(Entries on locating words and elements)
= = = = =

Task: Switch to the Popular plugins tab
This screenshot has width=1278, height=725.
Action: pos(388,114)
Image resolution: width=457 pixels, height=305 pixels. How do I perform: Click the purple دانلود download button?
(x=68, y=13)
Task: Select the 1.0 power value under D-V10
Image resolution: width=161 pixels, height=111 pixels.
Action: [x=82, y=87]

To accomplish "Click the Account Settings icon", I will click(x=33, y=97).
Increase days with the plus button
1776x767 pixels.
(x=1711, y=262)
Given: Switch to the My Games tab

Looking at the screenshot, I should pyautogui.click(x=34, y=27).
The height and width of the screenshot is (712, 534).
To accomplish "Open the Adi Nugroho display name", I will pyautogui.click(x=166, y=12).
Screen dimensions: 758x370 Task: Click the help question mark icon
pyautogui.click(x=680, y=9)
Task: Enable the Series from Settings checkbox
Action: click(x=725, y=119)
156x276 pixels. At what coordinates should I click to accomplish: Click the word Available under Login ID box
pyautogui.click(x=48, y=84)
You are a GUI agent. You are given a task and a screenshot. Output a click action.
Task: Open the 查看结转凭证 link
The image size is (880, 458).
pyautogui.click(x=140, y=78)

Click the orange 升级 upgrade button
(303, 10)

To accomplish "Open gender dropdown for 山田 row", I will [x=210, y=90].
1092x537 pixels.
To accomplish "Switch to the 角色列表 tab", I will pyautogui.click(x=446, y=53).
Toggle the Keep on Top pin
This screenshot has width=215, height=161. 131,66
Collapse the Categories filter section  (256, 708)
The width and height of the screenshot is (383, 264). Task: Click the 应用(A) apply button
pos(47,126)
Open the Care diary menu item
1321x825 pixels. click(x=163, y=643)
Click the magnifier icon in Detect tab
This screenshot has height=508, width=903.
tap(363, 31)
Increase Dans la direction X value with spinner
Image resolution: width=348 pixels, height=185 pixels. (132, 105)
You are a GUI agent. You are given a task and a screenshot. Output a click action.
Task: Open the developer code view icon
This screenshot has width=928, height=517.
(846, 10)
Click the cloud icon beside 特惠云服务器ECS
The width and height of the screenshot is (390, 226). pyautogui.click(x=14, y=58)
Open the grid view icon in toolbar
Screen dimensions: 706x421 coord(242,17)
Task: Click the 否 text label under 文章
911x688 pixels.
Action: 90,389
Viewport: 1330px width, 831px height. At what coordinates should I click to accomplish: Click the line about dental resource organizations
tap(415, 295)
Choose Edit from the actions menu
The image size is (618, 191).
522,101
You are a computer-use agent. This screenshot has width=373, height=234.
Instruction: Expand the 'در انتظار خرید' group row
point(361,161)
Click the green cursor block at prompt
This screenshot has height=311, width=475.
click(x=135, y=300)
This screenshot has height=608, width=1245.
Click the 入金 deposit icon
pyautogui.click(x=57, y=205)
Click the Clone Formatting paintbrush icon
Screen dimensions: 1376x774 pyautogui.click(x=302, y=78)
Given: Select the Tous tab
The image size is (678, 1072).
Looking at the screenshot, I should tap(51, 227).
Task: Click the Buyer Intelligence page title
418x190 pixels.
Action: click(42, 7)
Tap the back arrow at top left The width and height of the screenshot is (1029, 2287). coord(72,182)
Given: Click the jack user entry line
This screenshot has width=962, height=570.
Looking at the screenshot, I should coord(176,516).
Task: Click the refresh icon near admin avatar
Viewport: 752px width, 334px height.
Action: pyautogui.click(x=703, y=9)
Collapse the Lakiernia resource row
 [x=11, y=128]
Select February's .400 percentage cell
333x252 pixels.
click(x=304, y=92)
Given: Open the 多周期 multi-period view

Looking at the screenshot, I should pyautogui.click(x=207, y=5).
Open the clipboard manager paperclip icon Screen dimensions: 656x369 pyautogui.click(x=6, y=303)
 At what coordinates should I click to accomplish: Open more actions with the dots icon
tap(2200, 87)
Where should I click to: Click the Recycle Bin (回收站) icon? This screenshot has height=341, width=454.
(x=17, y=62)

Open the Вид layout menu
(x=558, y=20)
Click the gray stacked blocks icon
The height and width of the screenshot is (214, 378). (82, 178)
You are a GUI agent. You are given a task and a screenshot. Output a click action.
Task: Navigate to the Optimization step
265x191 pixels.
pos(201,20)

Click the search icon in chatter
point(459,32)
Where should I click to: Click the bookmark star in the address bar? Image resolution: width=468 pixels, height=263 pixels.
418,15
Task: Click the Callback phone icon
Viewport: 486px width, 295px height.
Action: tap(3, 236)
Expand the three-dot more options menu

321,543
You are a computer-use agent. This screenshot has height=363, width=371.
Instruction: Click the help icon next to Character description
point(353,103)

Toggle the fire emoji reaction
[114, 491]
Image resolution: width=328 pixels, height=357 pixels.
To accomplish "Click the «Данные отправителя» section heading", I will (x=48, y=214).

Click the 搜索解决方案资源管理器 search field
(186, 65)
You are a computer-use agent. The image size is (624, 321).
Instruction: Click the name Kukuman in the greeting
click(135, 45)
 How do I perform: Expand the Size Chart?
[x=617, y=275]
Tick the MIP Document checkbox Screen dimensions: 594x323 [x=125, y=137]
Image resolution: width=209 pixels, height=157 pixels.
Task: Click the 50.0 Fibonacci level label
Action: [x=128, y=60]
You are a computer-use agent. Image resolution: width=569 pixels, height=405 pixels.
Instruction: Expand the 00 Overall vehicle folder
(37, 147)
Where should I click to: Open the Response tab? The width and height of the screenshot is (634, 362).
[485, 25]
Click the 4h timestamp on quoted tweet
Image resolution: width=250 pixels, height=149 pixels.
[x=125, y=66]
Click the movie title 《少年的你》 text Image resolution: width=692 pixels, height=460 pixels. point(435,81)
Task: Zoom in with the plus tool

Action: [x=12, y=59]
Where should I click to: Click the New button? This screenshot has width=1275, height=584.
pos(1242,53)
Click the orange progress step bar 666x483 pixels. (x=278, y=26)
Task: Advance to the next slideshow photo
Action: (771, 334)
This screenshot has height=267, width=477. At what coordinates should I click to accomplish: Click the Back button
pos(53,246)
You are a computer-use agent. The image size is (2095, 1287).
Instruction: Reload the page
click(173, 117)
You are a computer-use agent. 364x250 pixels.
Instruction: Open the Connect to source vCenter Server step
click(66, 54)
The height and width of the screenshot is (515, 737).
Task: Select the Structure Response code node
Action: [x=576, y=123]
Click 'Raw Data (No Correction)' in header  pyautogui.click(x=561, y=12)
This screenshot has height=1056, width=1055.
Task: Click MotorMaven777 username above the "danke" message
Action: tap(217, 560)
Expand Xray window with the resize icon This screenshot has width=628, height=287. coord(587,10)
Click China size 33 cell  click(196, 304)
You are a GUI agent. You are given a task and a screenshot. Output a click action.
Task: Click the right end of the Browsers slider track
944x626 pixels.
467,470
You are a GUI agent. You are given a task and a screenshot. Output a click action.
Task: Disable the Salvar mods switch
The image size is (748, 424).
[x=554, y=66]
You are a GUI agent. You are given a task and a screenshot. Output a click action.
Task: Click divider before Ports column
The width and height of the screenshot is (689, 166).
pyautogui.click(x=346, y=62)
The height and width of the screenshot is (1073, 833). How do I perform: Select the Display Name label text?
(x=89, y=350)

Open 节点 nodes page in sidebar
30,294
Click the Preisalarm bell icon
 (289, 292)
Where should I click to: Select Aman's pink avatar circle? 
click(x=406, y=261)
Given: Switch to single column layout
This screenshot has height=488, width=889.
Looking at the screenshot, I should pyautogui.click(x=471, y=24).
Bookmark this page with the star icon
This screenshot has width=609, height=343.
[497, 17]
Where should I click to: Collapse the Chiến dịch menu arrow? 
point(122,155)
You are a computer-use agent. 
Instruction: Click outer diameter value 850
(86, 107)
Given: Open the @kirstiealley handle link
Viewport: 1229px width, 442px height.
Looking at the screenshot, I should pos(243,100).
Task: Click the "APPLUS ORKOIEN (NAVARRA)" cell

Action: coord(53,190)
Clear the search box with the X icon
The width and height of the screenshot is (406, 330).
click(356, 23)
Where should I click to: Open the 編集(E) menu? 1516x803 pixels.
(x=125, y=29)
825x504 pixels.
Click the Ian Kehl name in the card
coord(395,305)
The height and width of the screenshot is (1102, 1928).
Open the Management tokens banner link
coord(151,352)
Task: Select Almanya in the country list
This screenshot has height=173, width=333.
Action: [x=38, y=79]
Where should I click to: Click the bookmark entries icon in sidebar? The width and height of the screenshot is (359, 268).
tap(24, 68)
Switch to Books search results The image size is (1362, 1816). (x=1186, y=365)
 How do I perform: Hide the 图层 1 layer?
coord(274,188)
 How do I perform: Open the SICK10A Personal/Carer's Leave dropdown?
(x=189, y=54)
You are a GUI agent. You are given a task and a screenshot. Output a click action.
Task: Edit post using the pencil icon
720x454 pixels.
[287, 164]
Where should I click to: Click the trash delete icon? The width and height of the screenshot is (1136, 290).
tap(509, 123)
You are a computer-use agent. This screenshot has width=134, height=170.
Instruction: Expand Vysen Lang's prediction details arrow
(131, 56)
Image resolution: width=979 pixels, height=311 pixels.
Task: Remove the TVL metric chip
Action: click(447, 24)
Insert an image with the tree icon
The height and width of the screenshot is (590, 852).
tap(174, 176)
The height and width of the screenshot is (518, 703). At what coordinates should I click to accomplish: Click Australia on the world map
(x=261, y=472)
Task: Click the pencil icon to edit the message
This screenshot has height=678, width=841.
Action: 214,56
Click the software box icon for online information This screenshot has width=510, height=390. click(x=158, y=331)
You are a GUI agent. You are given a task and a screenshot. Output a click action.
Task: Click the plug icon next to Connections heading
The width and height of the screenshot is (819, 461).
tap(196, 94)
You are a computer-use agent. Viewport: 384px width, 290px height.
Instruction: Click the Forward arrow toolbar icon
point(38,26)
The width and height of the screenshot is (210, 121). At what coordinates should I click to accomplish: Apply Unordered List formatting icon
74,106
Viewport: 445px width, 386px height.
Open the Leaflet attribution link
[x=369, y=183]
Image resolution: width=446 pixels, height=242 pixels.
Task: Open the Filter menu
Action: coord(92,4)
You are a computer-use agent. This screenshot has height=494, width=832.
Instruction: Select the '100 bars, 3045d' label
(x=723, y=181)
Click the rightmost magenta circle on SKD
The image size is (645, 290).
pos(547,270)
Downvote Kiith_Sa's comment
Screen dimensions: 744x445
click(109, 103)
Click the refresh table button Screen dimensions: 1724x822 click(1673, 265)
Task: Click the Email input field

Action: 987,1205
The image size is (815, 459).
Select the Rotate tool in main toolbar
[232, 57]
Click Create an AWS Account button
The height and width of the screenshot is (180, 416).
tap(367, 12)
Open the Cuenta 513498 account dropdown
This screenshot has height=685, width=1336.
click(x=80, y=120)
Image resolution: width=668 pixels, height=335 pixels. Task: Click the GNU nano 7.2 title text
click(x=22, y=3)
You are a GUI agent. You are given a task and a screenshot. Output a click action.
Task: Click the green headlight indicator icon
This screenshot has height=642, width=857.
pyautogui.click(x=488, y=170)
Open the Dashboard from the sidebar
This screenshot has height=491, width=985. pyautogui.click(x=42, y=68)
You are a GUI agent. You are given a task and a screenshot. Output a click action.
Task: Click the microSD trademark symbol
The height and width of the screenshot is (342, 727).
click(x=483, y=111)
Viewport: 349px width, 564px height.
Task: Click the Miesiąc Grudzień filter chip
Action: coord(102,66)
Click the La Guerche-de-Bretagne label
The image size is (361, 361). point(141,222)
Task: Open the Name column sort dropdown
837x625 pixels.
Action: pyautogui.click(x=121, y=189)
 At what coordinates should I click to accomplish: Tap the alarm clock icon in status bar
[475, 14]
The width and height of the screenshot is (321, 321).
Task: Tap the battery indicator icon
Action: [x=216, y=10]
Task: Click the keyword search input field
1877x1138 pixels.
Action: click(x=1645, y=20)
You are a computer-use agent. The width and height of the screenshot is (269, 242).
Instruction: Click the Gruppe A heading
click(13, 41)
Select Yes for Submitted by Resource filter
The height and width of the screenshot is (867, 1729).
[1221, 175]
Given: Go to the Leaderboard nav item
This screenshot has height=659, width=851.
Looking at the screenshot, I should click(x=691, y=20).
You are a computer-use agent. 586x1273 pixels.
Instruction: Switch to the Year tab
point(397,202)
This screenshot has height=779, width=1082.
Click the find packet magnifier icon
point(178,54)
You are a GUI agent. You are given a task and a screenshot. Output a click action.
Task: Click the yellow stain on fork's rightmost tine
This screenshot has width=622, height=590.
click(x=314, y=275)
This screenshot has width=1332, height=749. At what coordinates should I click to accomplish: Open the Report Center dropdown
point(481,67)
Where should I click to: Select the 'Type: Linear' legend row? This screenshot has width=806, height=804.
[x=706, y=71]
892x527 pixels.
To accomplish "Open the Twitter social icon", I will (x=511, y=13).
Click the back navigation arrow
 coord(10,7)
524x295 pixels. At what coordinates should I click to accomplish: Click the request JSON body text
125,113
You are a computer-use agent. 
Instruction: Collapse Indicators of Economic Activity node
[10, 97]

= = = = =

→ Goal
Quote the entries above word for word, everything from the line containing "825x504 pixels." down to the line containing "(x=189, y=54)", including both of those lines.

→ Written response
825x504 pixels.
Click the Ian Kehl name in the card
coord(395,305)
The height and width of the screenshot is (1102, 1928).
Open the Management tokens banner link
coord(151,352)
Task: Select Almanya in the country list
This screenshot has height=173, width=333.
Action: [x=38, y=79]
Where should I click to: Click the bookmark entries icon in sidebar? The width and height of the screenshot is (359, 268).
tap(24, 68)
Switch to Books search results The image size is (1362, 1816). (x=1186, y=365)
 How do I perform: Hide the 图层 1 layer?
coord(274,188)
 How do I perform: Open the SICK10A Personal/Carer's Leave dropdown?
(x=189, y=54)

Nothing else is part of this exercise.